ASSIGNMENT: Take every line from the records below that includes the word "link".

INFORMATION PROVIDED:
__________
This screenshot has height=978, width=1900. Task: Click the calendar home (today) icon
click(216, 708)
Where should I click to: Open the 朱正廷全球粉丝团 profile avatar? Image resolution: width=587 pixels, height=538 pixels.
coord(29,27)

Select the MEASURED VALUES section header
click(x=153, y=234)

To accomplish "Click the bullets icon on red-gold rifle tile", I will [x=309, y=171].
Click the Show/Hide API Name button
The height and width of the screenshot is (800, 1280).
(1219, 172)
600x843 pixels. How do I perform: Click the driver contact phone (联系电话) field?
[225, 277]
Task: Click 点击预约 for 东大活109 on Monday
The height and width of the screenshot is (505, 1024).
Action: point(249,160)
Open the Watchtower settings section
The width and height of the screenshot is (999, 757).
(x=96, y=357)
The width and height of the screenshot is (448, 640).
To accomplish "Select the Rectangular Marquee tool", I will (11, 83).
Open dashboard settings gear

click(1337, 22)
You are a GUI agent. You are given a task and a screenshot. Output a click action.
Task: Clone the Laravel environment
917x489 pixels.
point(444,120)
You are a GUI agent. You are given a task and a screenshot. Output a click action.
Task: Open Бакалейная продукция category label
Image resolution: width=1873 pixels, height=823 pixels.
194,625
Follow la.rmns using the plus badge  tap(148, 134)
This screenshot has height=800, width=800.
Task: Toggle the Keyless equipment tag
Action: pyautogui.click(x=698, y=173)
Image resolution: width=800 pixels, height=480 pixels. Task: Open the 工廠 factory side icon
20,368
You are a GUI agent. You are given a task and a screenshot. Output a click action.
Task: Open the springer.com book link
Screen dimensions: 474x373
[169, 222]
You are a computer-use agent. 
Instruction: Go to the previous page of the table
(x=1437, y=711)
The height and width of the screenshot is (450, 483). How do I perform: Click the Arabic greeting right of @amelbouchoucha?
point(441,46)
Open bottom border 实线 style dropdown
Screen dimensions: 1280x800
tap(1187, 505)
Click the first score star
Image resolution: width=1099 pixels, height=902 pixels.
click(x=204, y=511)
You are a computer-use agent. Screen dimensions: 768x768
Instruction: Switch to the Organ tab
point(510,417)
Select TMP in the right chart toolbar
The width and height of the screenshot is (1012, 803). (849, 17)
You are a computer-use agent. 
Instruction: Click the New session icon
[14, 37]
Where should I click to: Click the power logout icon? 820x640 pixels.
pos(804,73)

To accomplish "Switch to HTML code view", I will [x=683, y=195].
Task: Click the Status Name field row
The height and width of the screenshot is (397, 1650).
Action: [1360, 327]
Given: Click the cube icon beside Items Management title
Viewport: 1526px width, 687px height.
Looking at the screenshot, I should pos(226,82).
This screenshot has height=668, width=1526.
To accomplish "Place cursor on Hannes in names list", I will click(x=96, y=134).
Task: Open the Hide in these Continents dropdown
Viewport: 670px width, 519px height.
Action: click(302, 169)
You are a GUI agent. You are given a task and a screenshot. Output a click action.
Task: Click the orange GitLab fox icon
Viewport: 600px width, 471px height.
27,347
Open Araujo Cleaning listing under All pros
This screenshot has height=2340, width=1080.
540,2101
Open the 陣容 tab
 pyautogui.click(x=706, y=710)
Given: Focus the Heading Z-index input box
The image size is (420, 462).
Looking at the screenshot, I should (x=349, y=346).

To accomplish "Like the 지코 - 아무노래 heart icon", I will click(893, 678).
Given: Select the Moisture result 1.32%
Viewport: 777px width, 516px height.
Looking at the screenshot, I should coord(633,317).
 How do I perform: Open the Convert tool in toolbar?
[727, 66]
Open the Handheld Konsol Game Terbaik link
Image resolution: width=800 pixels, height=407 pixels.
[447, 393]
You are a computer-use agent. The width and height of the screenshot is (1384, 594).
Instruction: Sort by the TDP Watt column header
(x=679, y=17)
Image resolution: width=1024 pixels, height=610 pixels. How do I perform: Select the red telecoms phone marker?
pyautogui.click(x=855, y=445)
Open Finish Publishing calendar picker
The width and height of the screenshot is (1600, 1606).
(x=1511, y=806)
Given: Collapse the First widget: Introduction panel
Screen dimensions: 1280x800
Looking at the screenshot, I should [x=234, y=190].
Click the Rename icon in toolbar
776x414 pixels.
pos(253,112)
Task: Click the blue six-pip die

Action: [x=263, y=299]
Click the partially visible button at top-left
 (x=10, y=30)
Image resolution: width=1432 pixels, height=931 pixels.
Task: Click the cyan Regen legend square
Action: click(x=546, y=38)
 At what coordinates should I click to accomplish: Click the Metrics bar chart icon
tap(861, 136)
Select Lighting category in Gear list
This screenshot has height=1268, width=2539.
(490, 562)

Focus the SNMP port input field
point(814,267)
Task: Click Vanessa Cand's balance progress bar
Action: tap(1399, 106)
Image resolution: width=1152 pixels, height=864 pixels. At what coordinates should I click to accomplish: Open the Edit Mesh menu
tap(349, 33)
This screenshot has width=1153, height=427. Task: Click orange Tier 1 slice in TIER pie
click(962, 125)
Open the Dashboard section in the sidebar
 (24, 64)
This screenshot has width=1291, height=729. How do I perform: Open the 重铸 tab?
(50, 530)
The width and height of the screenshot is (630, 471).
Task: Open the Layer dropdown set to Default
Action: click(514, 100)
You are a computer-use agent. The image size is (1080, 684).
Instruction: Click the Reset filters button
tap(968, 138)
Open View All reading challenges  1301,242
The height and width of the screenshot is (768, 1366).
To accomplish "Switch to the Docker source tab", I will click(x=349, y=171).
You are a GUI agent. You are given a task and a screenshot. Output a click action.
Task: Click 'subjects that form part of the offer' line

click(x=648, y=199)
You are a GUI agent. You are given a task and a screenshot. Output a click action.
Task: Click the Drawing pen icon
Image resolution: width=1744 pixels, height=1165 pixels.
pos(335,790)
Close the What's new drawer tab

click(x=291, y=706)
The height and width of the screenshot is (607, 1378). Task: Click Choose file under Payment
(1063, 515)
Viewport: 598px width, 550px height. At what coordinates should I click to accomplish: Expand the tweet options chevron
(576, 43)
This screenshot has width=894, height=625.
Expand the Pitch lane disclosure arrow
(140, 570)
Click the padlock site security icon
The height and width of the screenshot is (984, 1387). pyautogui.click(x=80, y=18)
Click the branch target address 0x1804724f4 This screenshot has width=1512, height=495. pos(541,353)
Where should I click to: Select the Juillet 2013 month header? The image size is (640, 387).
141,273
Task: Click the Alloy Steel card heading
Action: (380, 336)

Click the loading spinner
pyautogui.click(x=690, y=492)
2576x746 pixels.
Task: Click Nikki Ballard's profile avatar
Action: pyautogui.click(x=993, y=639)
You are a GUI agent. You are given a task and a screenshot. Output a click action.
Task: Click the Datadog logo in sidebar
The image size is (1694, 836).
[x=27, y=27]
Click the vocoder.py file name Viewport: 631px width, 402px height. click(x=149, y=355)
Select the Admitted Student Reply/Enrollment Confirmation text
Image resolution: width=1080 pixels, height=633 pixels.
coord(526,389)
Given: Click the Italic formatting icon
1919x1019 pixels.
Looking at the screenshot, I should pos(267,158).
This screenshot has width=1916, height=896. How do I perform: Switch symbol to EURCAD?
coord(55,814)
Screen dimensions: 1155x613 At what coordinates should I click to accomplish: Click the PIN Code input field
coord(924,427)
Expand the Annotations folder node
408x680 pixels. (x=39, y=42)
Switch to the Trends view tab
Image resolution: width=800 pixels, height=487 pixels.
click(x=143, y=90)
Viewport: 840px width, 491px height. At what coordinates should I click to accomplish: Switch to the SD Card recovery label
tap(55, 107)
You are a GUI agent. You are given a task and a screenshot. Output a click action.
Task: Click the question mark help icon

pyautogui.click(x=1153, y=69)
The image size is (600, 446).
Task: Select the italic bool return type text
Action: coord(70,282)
__________
WRITTEN REPLY:
Task: Open the springer.com book link
Open the Handheld Konsol Game Terbaik link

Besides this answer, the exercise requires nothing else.